Back to the causes and consequences, this journal has its finger on the pulse of Europe. Starting from the end, in her review of Recchi's book on intra-EU mobility Triandafyllidou observes that he challenges “the assumption that a stronger sense of belonging should necessarily lead to a more active sense of citizenship”. Individual freedom, information and mobility are not enough to generate active citizens. Still, they contribute to a stronger European identity, which as Scalise shows, is built from below and depends closely on “effective social policies [that] need to be implemented to combat social exclusion”. Büttner, Leopold, Mau and Posvic research the field of EU affairs, a major maker of such policies, which are being produced not only by “Eurocrats” but also by a long series of implementing agencies, expert groups, interest representatives, and lobbyists that gravitate around EU institutions. Whether the structure of this field serves itself more than the societies of the EU “remains an open question” that needs to be researched. Assirelli’s sophisticated demonstration deals with an issue that symbolises current socio-political impasses, the link between (over)education and jobs. “The strictness of employment protection, the level of professional services regulation, and the capacity of the welfare state to hire skilled workers” do not affect tertiary graduates in a homogeneous way across the 18 countries researched.

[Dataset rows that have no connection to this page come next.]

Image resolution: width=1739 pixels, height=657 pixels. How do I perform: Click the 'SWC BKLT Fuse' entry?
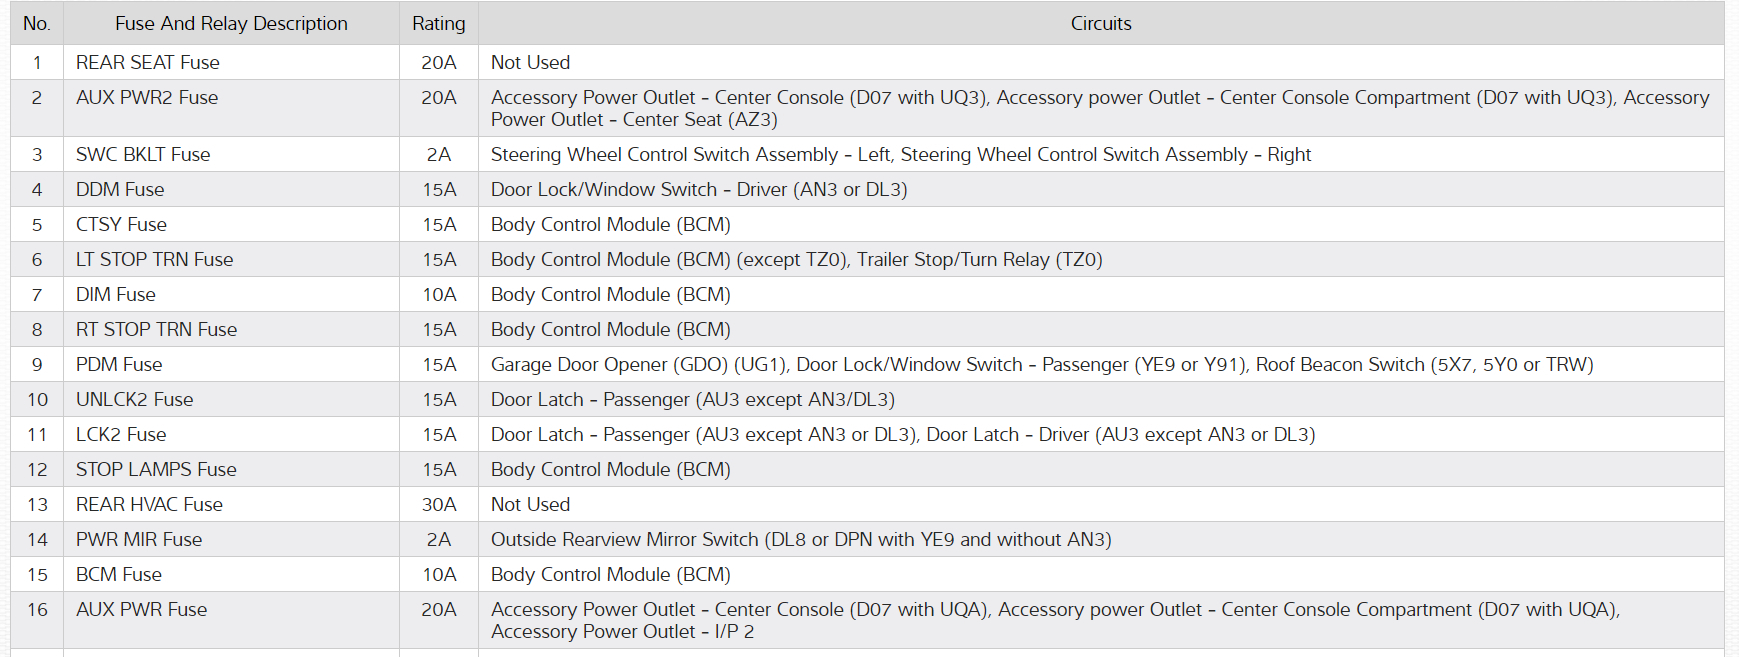point(143,154)
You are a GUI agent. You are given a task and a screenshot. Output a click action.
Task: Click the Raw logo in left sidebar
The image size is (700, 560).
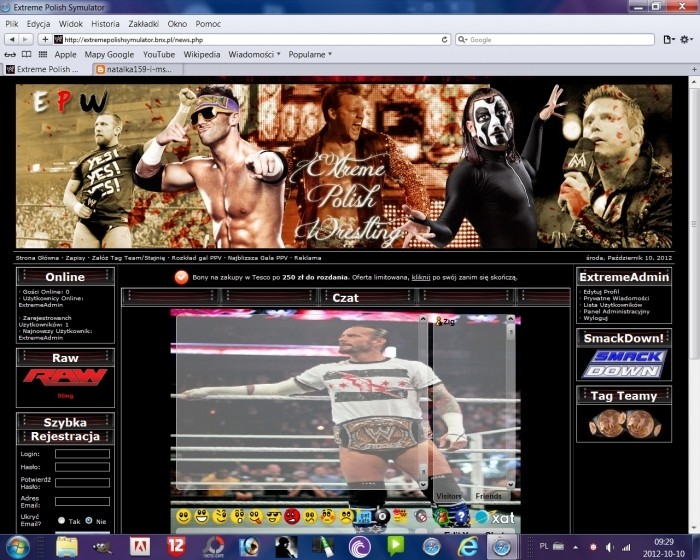pos(65,378)
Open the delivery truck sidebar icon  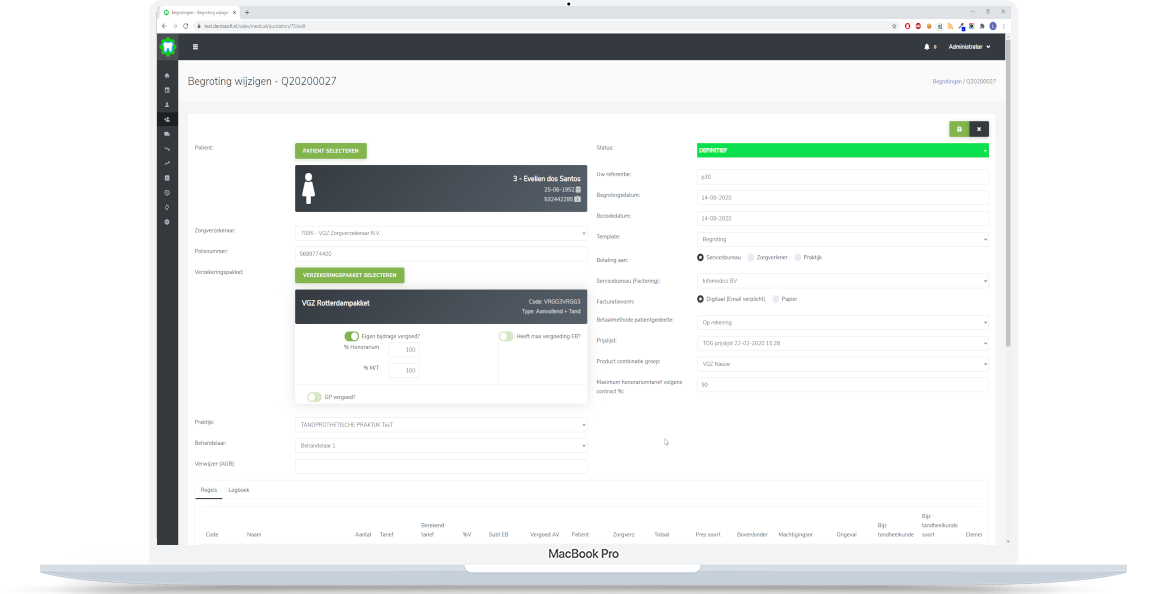167,134
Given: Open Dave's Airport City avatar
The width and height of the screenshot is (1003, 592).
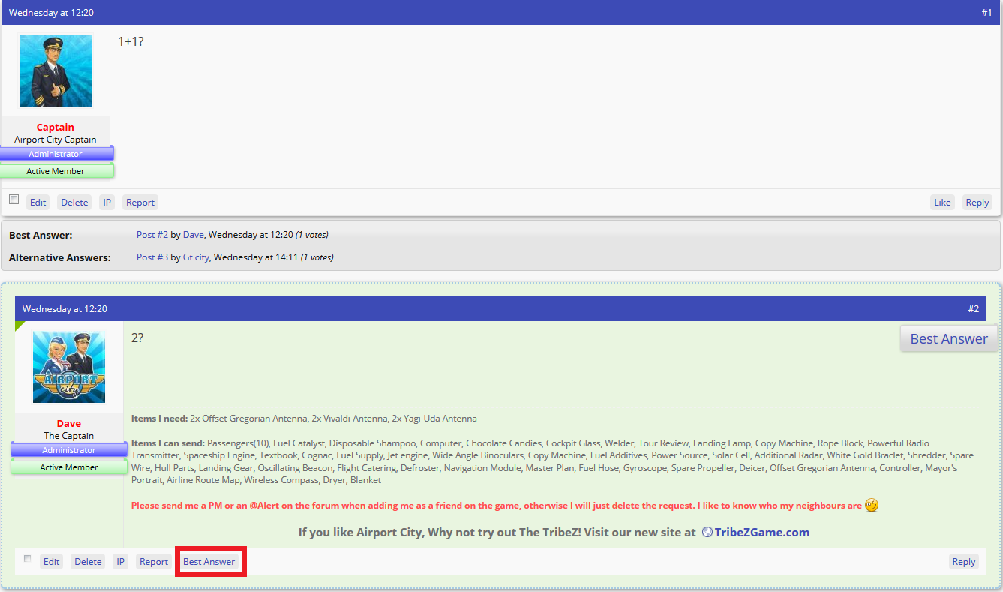Looking at the screenshot, I should tap(69, 367).
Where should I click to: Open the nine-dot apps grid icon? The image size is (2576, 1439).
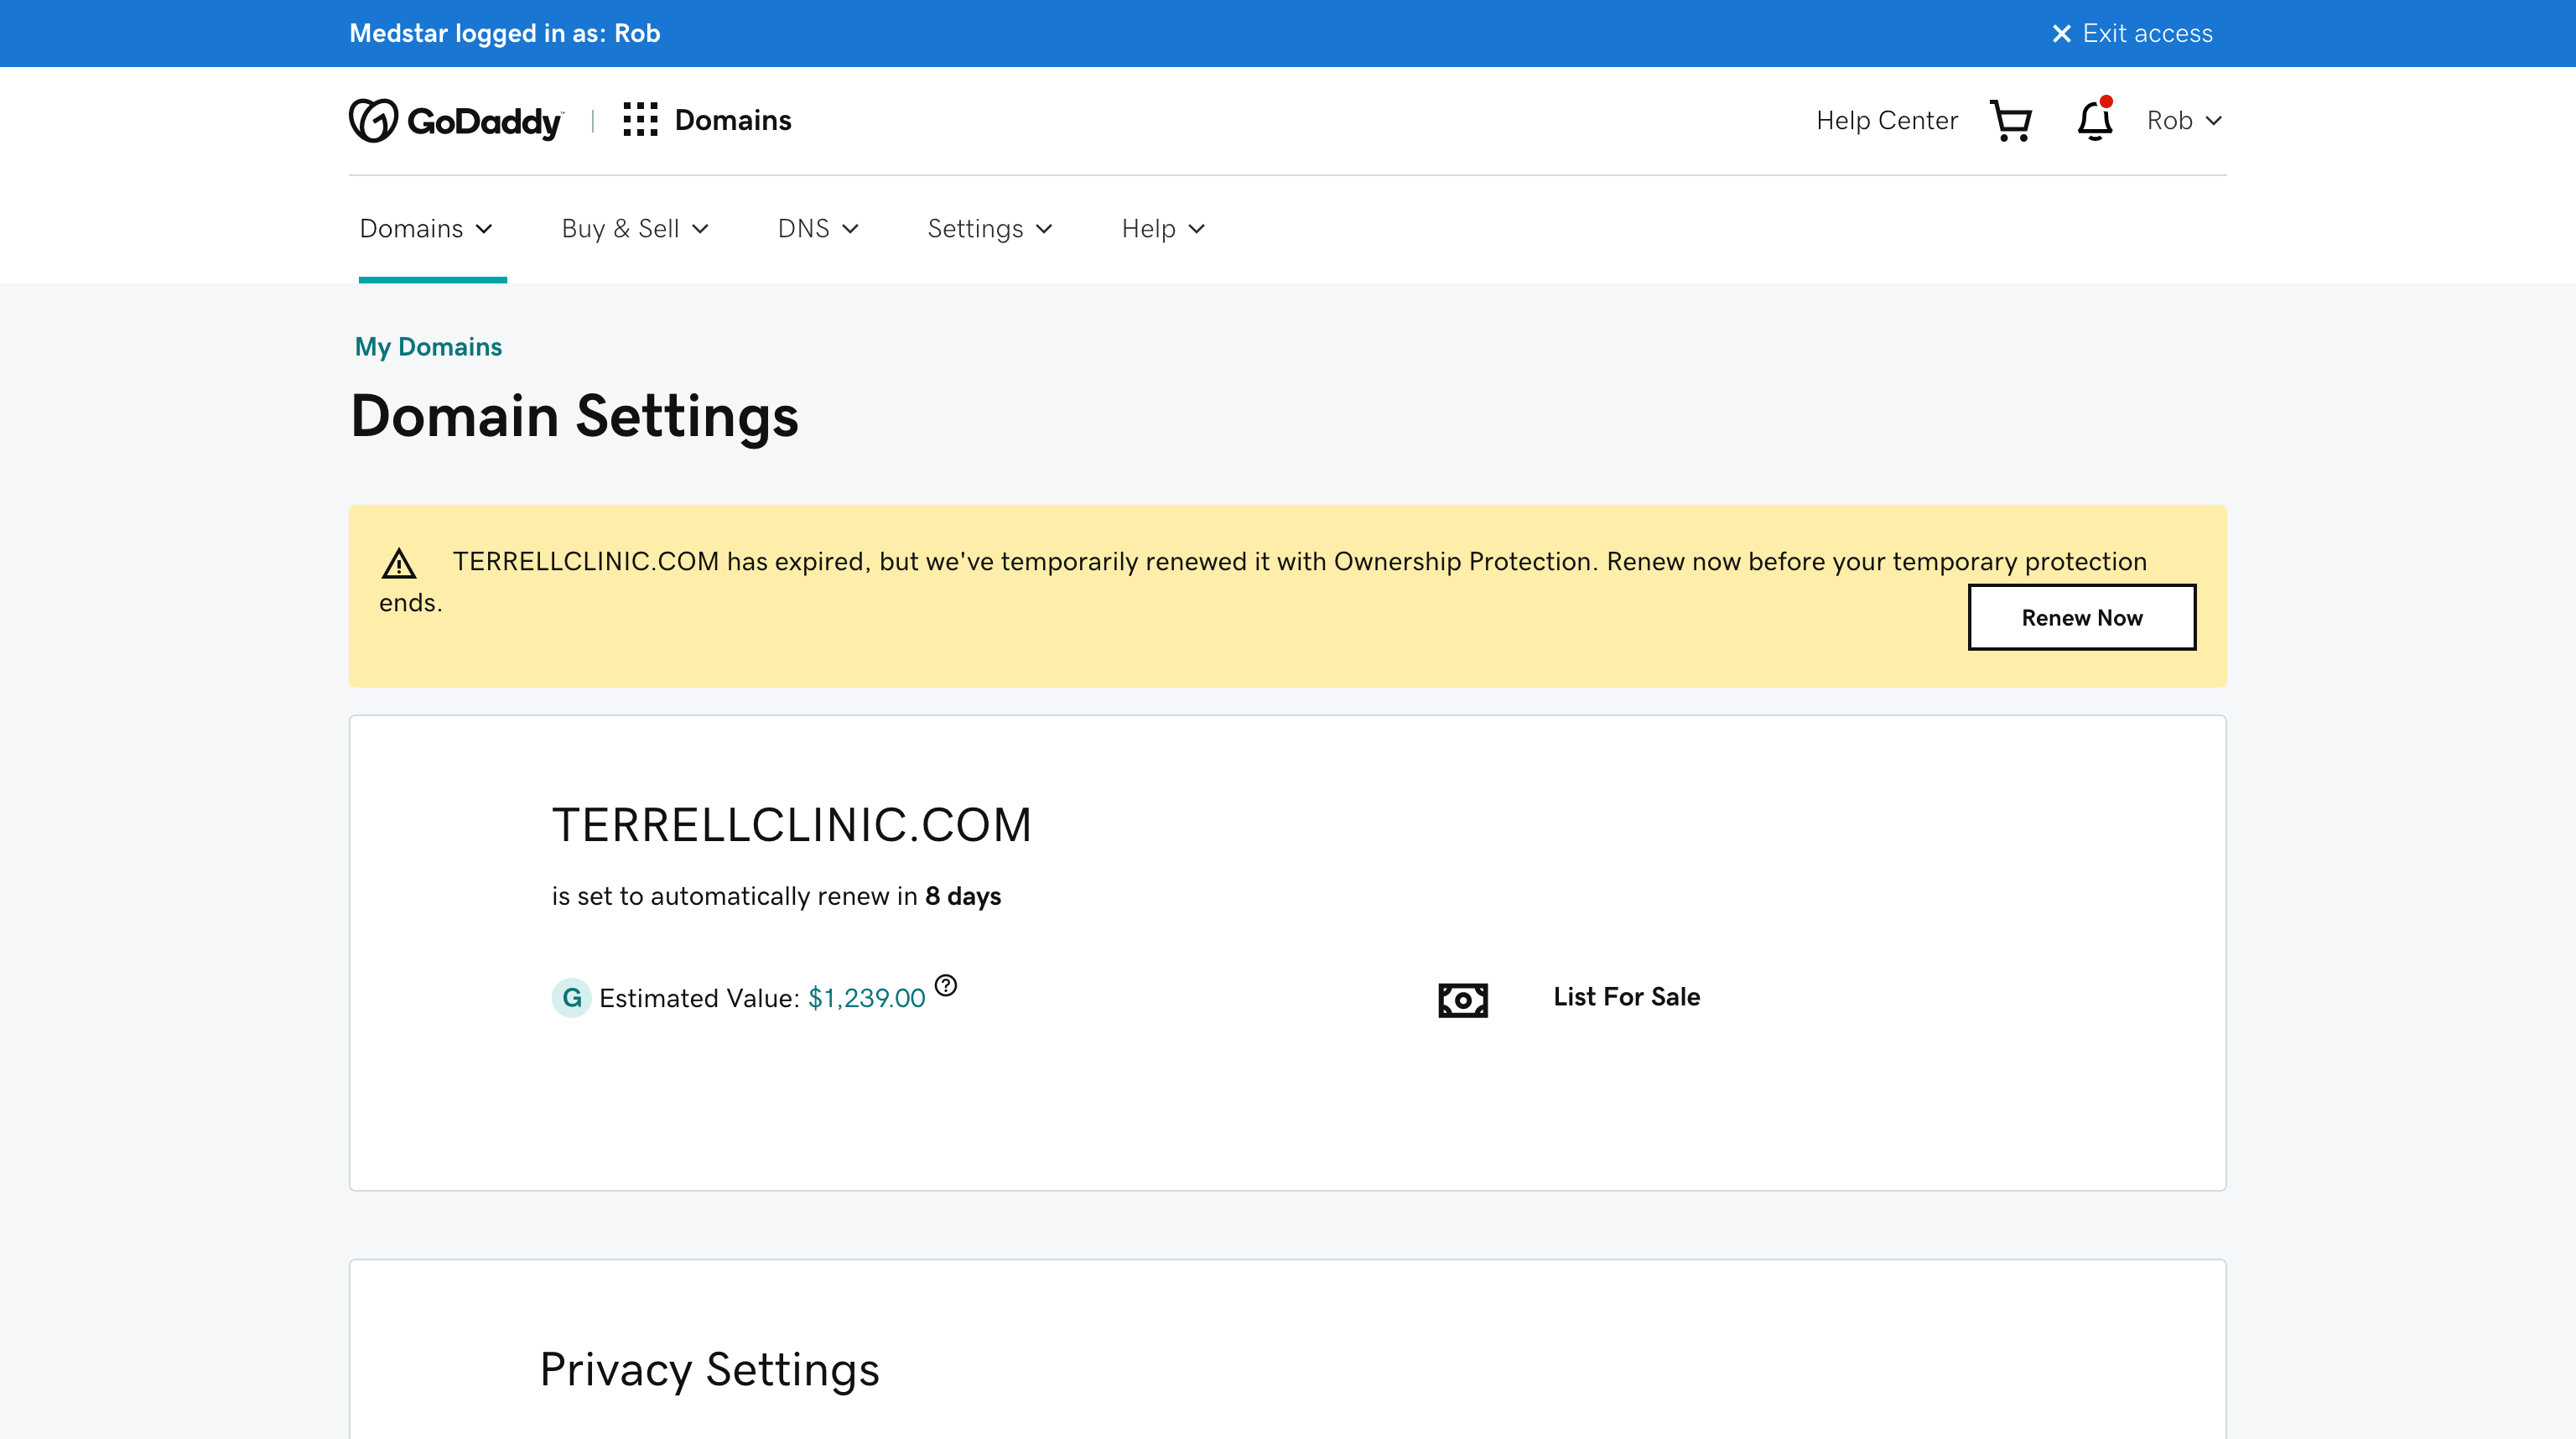tap(640, 120)
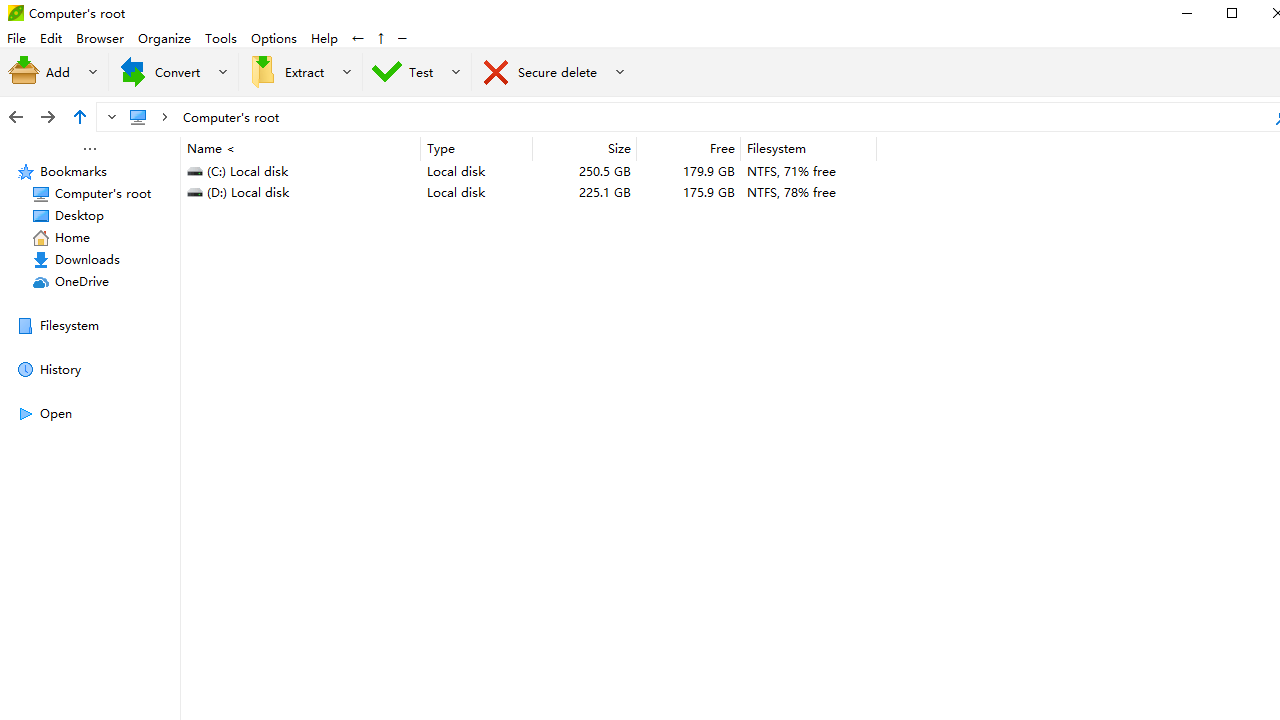Click the Extract folder icon
Screen dimensions: 1280x720
pos(263,72)
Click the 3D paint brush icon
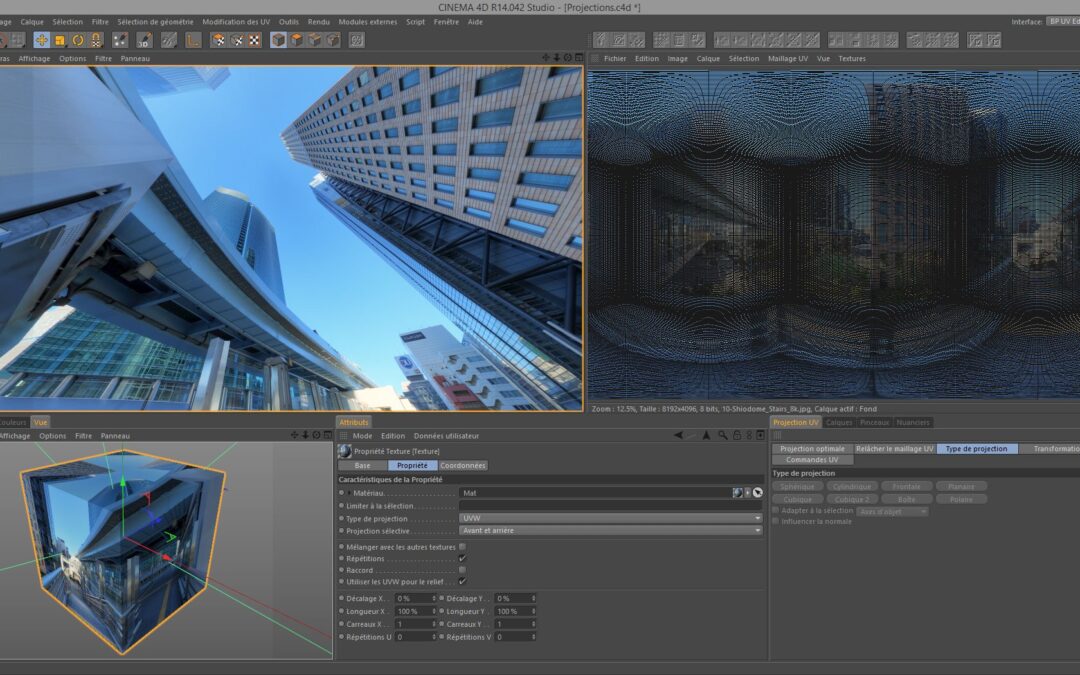 coord(143,40)
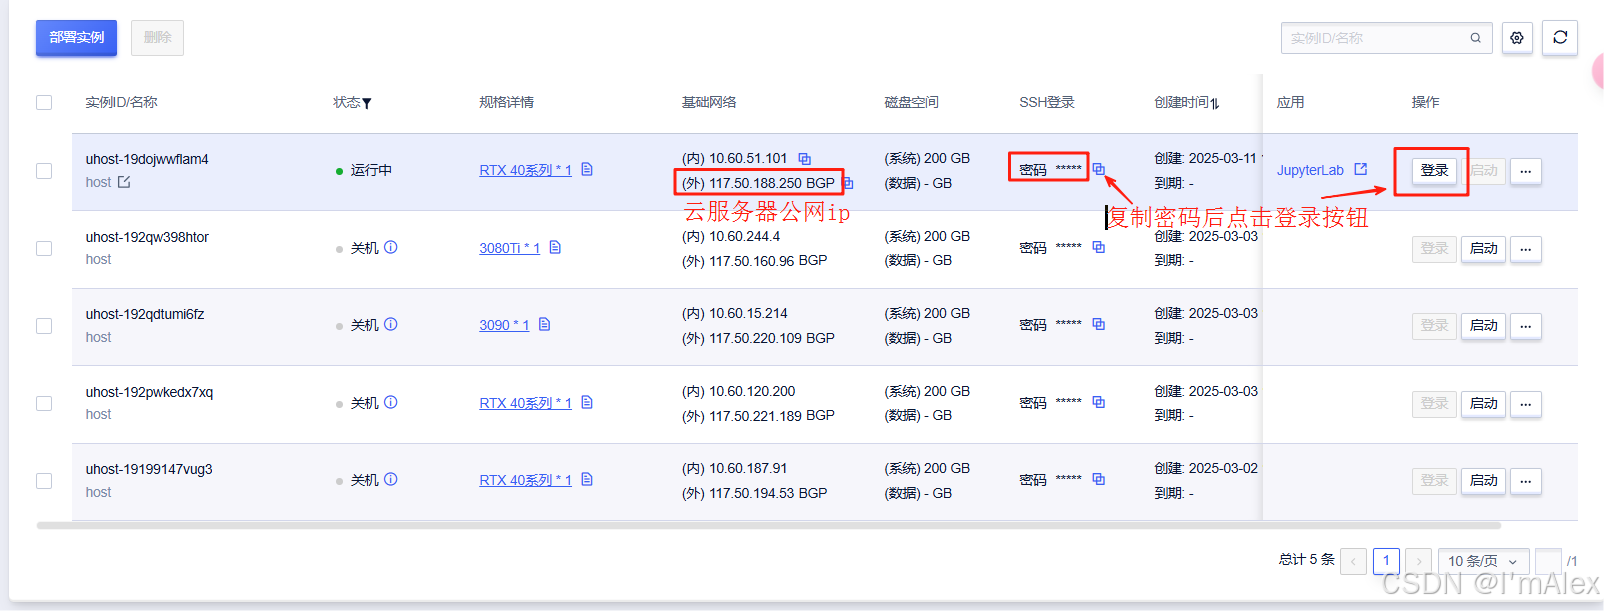The image size is (1604, 611).
Task: Open the 10 条/页 page size dropdown
Action: tap(1483, 561)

Struggling to keep socially afloat is a complex and collective operation as Vlase shows. When welfare measures are weak, many households strive to achieve a level of “precarious decency” that allows for adequate self-consideration, which has become the cornerstone of social survival. As a 45 year old unemployed Romanian woman told Vlase: “It obsesses me, because the days pass and you feel like … an insignificant human being. To no avail, you have no joy. You keep on waiting, it eats you away”. One is then prepared to go down the route of “informal employment” and it is no wonder that Romania tops the list in Williams’s article, which can be read as a demystifying proof against the omnipotence of self-adjusting markets: “[…] wealthier and more equal CEE [Central and Eastern European] societies, CEE countries with less public sector corruption, with higher levels of taxation, social protection and more effective redistribution via social transfers, are significantly correlated with a lower prevalence of informal employment.” Schulz’s original article goes in the same direction as it shows that the occupational – hence social – mobility of women in the late 19th and early 20th century is to be attributed not to the logic of industrialism but to the development of … bureaucracies and the availability of office clerk positions.

Occupational female migration did not exist then but it has now become a feature of mobility in care-related work. Bahna suggests that Slovak elder female care workers in Austria manage to achieve a balance of satisfaction in their role of providing a decent income for their families back home. Unlike migrant carers from developing countries, they do not passively undergo their status as migrant workers. As most migrants know, agency and empowerment can stem from one's subordination in the form of benefits for one's family. Family is in fact so important that women in Spain and Italy will not have children in conditions of uncertain employment. Barbieri, Bozzon, Scherer, Grotti and Lugo provide evidence that this effect is stronger for better educated women and that only reliable social protection will convince women to decide otherwise. Collective female strategies are also dependent upon institutional opportunities and constraints as shows the difference between the participatory and transactional activism of Polish and Czech women's movements. Korolczuk and Saxonberg explain that a single law that allows people to propose legislation can radically affect how women organise and mobilise in order to seize opportunities in social change. And this is precisely a major objective if Europe is to be politically energised again. We need institutions that inspire broad, swift and efficient citizen participation.

References

  • Castel, R. (2002) From Manual Workers to Wage Laborers: Transformation of the Social Question, New Brunswick, NJ: Transaction Publishers.